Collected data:

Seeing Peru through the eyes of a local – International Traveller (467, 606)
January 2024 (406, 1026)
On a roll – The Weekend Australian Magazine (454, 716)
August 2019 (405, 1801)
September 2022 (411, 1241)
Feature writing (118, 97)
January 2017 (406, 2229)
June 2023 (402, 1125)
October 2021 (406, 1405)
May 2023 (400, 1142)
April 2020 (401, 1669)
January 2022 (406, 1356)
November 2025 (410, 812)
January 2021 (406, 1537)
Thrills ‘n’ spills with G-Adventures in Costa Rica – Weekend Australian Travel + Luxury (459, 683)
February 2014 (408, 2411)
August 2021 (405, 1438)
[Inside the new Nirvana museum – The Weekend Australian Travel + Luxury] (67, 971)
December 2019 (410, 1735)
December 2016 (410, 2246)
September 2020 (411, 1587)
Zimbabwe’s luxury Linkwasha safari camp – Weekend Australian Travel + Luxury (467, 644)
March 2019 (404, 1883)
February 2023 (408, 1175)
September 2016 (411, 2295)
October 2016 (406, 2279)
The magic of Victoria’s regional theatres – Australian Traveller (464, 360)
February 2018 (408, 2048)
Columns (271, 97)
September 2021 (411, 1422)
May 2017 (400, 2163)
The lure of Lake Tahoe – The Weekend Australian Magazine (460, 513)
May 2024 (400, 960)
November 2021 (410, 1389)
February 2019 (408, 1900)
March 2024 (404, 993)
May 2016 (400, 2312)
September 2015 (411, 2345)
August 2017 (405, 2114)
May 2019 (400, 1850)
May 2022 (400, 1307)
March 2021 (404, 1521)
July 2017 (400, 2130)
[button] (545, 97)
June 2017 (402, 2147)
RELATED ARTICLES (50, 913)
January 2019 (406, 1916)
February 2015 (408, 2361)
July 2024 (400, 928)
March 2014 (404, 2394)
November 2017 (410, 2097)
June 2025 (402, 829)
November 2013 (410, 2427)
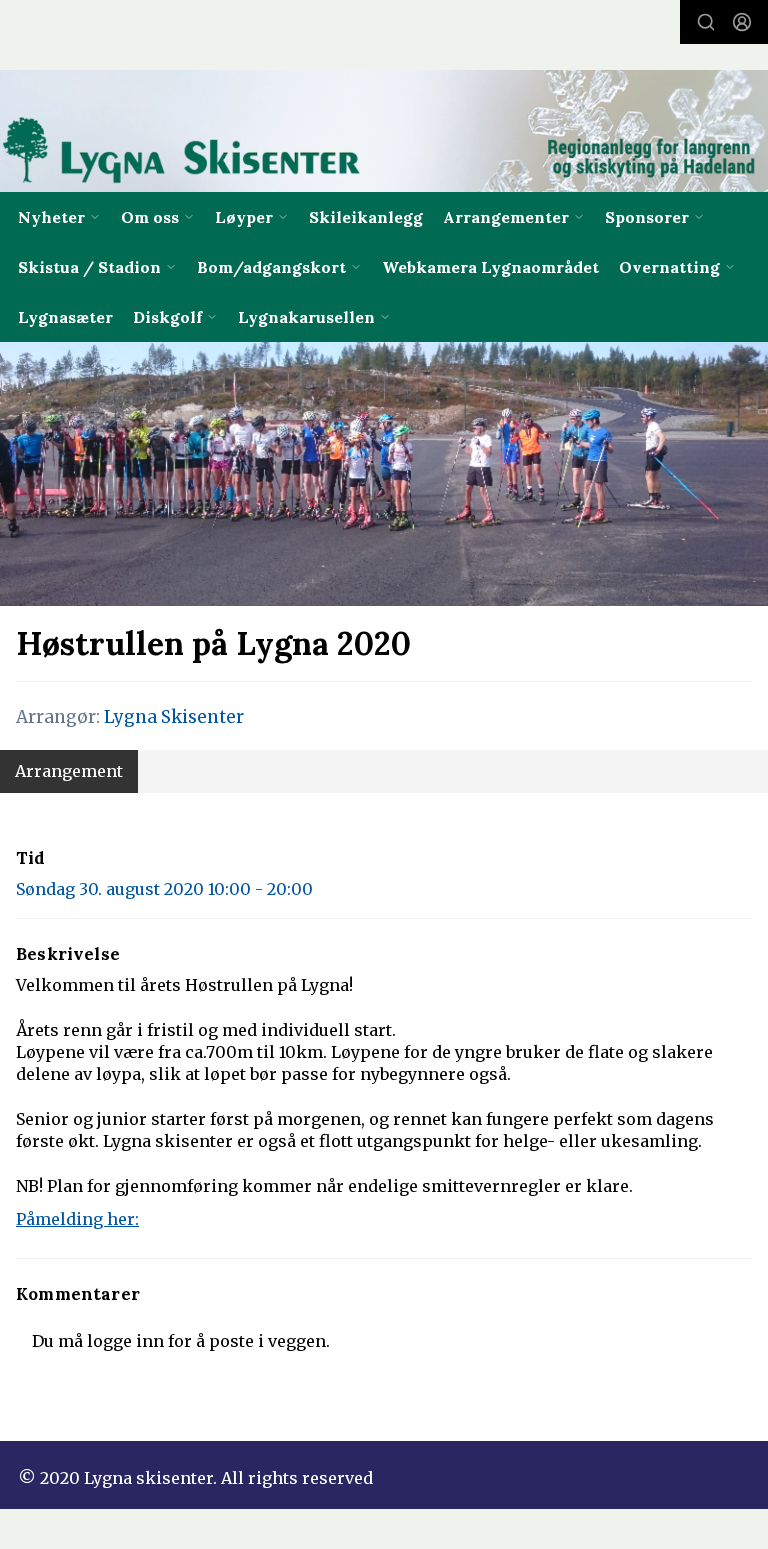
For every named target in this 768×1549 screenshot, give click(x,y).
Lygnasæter (65, 317)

:: How to complete this task ::
In the records above, find the line containing "[button] (545, 97)" and restate word for word every line from the first through that one.

:: Solution below ::
Seeing Peru through the eyes of a local – International Traveller (467, 606)
January 2024 (406, 1026)
On a roll – The Weekend Australian Magazine (454, 716)
August 2019 (405, 1801)
September 2022 (411, 1241)
Feature writing (118, 97)
January 2017 (406, 2229)
June 2023 (402, 1125)
October 2021 (406, 1405)
May 2023 (400, 1142)
April 2020 (401, 1669)
January 2022 (406, 1356)
November 2025 (410, 812)
January 2021 (406, 1537)
Thrills ‘n’ spills with G-Adventures in Costa Rica – Weekend Australian Travel + Luxury (459, 683)
February 2014 (408, 2411)
August 2021 (405, 1438)
[Inside the new Nirvana museum – The Weekend Australian Travel + Luxury] (67, 971)
December 2019 (410, 1735)
December 2016 (410, 2246)
September 2020 (411, 1587)
Zimbabwe’s luxury Linkwasha safari camp – Weekend Australian Travel + Luxury (467, 644)
March 2019 (404, 1883)
February 2023 (408, 1175)
September 2016 (411, 2295)
October 2016 (406, 2279)
The magic of Victoria’s regional theatres – Australian Traveller (464, 360)
February 2018 (408, 2048)
Columns (271, 97)
September 2021 (411, 1422)
May 2017 (400, 2163)
The lure of Lake Tahoe – The Weekend Australian Magazine (460, 513)
May 2024 (400, 960)
November 2021 (410, 1389)
February 2019 (408, 1900)
March 2024 (404, 993)
May 2016 (400, 2312)
September 2015 (411, 2345)
August 2017 (405, 2114)
May 2019 (400, 1850)
May 2022 (400, 1307)
March 2021 (404, 1521)
July 2017 (400, 2130)
[button] (545, 97)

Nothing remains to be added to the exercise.